[Assignment 1]:
According to the text on OpenShift non-root container setup, which group ID does OpenShift always use at runtime?
[Assignment 2]:
Extend the text on OpenShift non-root container setup from its final sentence.

[Provided text]:
To force a full regeneration and clear cached pages, use the force parameter in the API request.
OpenShift-Compatible Non-Root Container Setup
The Dockerfile is designed to run on OpenShift and other platforms that enforce non-root container execution with arbitrary user IDs.
How It Works
OpenShift assigns a random UID at runtime but always uses GID 0 (the root group). The Dockerfile accounts for this with several key configurations:
1. User creation with GID 0:
RUN useradd --create-home --shell /bin/bash -g 0 appuser \
&& mkdir -p /data \
&& chown appuser:0 /data \
&& chmod -R g+w /data
The -g 0 flag adds appuser to the root group. The /data directory is owned by appuser:0 with group-write permissions.
2. Group-writable application directory:
RUN chmod -R g+w /app
This allows OpenShift's arbitrary UID (which is a member of GID 0) to read and interact with application files.
3. Group-writable home directory:
RUN find /home/appuser -type d -exec chmod g=u {} + \
&& npm cache clean --force 2>/dev/null; \
rm -rf /home/appuser/.npm/_cacache
Only directories are modified — files retain default permissions. Directories need group write+execute so the arbitrary UID can create runtime configuration and cache files (e.g., for the AI CLIs).
4. Explicit HOME environment variable:
ENV HOME="/home/appuser"
OpenShift's arbitrary UID has no entry in /etc/passwd, so HOME must be set explicitly. Without this, CLI tools may fail to locate their configuration directories.
5. Read-only virtual environment at runtime:
ENTRYPOINT ["uv", "run", "--no-sync", "uvicorn", "docsfy.main:app", "--host", "0.0.0.0", "--port", "8000"]
The --no-sync flag prevents uv from writing to the .venv directory, which may not be writable under an arbitrary UID.
OpenShift Deployment Checklist
- The container runs as
USER appuser(non-root) by default - All writable directories (
/data,/app,/home/appuser) are group-writable for GID 0 - No
VOLUMEinstruction is used in the Dockerfile — volume mounts are configured at deployment time - The container does not require any Linux capabilities or privilege escalation
- The
HOMEenvironment variable is explicitly set for arbitrary UID compatibility
Note: The AI CLI tools (Claude Code, Cursor Agent, Gemini CLI) are installed to
/home/appuser/.local/binand/home/appuser/.npm-global/bin. Both paths are added toPATHso they remain accessible regardless of the runtime UID.

Collected data:

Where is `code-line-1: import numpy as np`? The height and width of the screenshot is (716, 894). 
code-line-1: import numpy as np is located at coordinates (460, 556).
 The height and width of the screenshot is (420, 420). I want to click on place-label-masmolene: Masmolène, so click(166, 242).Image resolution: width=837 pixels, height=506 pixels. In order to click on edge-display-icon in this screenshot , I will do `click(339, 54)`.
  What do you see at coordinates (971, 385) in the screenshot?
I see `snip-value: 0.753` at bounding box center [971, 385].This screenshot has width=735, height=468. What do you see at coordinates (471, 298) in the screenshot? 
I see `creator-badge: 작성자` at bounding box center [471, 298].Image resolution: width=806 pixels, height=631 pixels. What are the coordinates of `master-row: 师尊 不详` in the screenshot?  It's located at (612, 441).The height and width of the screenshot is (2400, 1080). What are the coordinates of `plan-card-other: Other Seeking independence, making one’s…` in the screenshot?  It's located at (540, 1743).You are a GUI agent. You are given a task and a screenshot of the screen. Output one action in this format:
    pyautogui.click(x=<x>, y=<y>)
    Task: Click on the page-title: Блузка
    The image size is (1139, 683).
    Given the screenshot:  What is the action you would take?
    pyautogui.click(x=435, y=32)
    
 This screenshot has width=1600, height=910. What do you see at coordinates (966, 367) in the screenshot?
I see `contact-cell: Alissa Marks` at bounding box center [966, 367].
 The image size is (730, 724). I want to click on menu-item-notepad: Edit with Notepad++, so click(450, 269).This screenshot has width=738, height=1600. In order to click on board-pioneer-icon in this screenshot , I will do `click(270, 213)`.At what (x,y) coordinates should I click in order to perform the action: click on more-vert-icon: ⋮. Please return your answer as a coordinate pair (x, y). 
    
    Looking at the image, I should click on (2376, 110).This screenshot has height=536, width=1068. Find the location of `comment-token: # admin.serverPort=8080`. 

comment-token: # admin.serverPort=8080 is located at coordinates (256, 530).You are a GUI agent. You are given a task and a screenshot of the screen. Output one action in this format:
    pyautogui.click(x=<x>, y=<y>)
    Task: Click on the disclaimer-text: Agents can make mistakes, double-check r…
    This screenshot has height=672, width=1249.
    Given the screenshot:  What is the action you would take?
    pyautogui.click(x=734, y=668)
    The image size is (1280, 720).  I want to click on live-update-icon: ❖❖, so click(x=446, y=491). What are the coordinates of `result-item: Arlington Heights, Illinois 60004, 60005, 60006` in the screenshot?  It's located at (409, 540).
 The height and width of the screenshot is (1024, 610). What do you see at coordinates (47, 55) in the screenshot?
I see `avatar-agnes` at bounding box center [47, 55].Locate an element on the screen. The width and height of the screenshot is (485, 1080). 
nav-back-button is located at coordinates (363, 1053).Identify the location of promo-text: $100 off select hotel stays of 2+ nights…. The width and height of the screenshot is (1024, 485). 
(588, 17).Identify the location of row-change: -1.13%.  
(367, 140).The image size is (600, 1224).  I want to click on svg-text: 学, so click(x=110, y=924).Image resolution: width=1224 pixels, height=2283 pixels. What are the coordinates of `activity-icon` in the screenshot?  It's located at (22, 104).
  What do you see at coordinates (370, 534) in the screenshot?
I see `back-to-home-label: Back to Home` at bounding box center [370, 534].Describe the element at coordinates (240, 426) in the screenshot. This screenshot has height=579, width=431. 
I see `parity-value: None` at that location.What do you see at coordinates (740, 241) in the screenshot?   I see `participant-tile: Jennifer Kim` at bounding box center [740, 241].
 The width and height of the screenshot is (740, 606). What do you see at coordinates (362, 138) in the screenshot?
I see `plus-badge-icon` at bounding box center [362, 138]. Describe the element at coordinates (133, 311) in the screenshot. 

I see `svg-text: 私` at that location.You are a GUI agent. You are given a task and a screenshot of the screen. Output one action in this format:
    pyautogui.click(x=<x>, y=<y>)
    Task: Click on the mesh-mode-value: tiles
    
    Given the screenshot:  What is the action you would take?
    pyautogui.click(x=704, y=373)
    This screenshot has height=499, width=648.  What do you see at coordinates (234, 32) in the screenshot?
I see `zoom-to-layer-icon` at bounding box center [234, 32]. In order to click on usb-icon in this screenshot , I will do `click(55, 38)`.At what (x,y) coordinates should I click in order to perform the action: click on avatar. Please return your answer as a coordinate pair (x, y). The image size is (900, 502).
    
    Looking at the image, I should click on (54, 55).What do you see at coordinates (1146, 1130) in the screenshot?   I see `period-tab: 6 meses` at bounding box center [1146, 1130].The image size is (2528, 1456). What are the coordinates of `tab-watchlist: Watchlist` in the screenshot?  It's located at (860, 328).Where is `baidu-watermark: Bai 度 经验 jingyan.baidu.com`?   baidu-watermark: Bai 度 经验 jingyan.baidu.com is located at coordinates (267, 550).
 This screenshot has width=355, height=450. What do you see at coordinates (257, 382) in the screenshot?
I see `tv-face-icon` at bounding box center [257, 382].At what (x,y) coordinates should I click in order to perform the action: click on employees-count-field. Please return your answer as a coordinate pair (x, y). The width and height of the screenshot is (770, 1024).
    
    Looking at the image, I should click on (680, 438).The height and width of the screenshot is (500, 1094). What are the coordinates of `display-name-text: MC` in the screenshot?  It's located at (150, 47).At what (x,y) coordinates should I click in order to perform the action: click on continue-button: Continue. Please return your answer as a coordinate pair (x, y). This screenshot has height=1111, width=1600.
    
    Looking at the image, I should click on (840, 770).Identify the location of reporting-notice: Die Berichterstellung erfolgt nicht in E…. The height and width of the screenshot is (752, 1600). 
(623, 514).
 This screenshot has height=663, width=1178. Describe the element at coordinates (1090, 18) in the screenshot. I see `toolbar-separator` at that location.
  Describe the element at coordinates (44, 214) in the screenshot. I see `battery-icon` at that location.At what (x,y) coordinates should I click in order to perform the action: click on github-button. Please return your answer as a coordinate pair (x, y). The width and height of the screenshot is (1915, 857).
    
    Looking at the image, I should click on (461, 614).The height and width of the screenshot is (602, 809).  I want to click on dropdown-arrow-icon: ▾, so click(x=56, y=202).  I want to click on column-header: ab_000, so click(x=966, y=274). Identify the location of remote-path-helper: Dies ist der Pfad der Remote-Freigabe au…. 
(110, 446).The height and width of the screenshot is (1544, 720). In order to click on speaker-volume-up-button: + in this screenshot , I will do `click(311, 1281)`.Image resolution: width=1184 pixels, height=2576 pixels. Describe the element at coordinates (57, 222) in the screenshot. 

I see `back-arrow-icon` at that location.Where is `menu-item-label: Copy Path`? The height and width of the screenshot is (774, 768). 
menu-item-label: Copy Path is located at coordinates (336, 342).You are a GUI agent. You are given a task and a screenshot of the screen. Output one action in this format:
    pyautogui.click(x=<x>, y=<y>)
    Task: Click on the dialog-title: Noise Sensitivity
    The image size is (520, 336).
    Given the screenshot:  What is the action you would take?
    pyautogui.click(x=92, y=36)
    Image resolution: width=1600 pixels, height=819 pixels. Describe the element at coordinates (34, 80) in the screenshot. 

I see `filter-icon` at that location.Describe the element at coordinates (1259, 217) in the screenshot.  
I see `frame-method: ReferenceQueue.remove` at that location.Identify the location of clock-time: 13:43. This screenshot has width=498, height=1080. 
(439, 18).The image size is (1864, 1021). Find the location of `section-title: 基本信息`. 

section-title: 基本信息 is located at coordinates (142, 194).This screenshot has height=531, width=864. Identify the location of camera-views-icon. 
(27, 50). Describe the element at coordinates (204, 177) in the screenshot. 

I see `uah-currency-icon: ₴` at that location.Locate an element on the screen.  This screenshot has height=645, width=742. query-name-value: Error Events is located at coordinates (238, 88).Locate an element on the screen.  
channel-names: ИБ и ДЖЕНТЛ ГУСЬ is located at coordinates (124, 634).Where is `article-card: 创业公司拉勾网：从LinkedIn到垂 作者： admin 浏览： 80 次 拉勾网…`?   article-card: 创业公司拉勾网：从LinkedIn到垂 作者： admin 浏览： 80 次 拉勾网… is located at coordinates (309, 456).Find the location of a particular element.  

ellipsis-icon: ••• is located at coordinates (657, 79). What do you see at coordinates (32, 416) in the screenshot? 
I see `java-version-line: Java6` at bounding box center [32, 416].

[Answer section 1]:
GID 0, the root group.

[Answer section 2]:
OpenShift DeploymentConfig Example
apiVersion: apps/v1
kind: Deployment
metadata:
name: docsfy
spec:
replicas: 1
selector:
matchLabels:
app: docsfy
template:
metadata:
labels:
app: docsfy
spec:
containers:
- name: docsfy
image: docsfy:latest
ports:
- containerPort: 8000
envFrom:
- secretRef:
name: docsfy-env
volumeMounts:
- name: data
mountPath: /data
livenessProbe:
httpGet:
path: /health
port: 8000
initialDelaySeconds: 10
periodSeconds: 30
readinessProbe:
httpGet:
path: /health
port: 8000
initialDelaySeconds: 5
periodSeconds: 10
resources:
requests:
memory: "256Mi"
cpu: "250m"
limits:
memory: "1Gi"
cpu: "1000m"
volumes:
- name: data
persistentVolumeClaim:
claimName: docsfy-data
Troubleshooting
Container starts but health check fails
The application takes a moment to initialize the database on first start. If health checks fail immediately after startup, increase the initialDelaySeconds for probes or wait for the startup to complete:
docker compose logs -f docsfy
Look for the uvicorn startup log message confirming the server is listening.
Permission denied errors on /data
If you see permission errors when using a bind mount, ensure the host directory has appropriate permissions:
mkdir -p data
chmod 775 data
On SELinux-enabled systems (Fedora, RHEL), you may need to add the :z volume flag:
volumes:
- ./data:/data:z
AI CLI not found at runtime
Verify the CLIs are installed and accessible inside the container:
docker compose exec docsfy bash -c 'echo $PATH'
docker compose exec docsfy which claude
docker compose exec docsfy which gemini
The expected PATH includes /home/appuser/.local/bin and /home/appuser/.npm-global/bin.